* Input material
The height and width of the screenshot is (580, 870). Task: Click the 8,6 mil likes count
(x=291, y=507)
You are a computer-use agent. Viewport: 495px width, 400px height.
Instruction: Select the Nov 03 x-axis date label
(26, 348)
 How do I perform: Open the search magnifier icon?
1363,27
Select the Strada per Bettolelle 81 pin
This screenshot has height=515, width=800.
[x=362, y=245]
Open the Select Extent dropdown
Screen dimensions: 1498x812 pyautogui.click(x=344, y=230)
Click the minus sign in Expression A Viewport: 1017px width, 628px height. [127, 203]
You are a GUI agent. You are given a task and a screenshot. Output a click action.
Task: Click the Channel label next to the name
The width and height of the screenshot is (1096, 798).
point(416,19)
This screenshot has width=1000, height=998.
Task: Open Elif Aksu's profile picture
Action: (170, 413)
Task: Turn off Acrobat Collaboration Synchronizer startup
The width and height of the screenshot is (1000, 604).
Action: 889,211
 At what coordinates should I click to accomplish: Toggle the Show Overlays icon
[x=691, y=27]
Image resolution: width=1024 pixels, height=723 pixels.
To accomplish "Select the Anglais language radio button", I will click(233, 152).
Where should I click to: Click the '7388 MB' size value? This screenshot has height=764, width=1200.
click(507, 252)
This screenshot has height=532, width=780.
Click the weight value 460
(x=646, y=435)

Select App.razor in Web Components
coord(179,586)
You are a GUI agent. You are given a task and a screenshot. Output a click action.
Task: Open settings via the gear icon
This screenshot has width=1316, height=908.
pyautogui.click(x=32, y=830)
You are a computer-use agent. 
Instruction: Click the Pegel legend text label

* Direction
Please turn the stretch of the material from the line containing "Click the minus" through the end of the material, both ends included, into a numbered list with blank lines left out.

* Written reply
1. Click the minus sign in Expression A Viewport: 1017px width, 628px height. [127, 203]
2. You are a GUI agent. You are given a task and a screenshot. Output a click action.
3. Task: Click the Channel label next to the name
4. The width and height of the screenshot is (1096, 798).
5. point(416,19)
6. This screenshot has width=1000, height=998.
7. Task: Open Elif Aksu's profile picture
8. Action: (170, 413)
9. Task: Turn off Acrobat Collaboration Synchronizer startup
10. The width and height of the screenshot is (1000, 604).
11. Action: 889,211
12.  At what coordinates should I click to accomplish: Toggle the Show Overlays icon
13. [x=691, y=27]
14. Image resolution: width=1024 pixels, height=723 pixels.
15. To accomplish "Select the Anglais language radio button", I will click(233, 152).
16. Where should I click to: Click the '7388 MB' size value? This screenshot has height=764, width=1200.
17. click(507, 252)
18. This screenshot has height=532, width=780.
19. Click the weight value 460
20. (x=646, y=435)
21. Select App.razor in Web Components
22. coord(179,586)
23. You are a GUI agent. You are given a task and a screenshot. Output a click action.
24. Task: Open settings via the gear icon
25. This screenshot has width=1316, height=908.
26. pyautogui.click(x=32, y=830)
27. You are a computer-use agent. 
28. Instruction: Click the Pegel legend text label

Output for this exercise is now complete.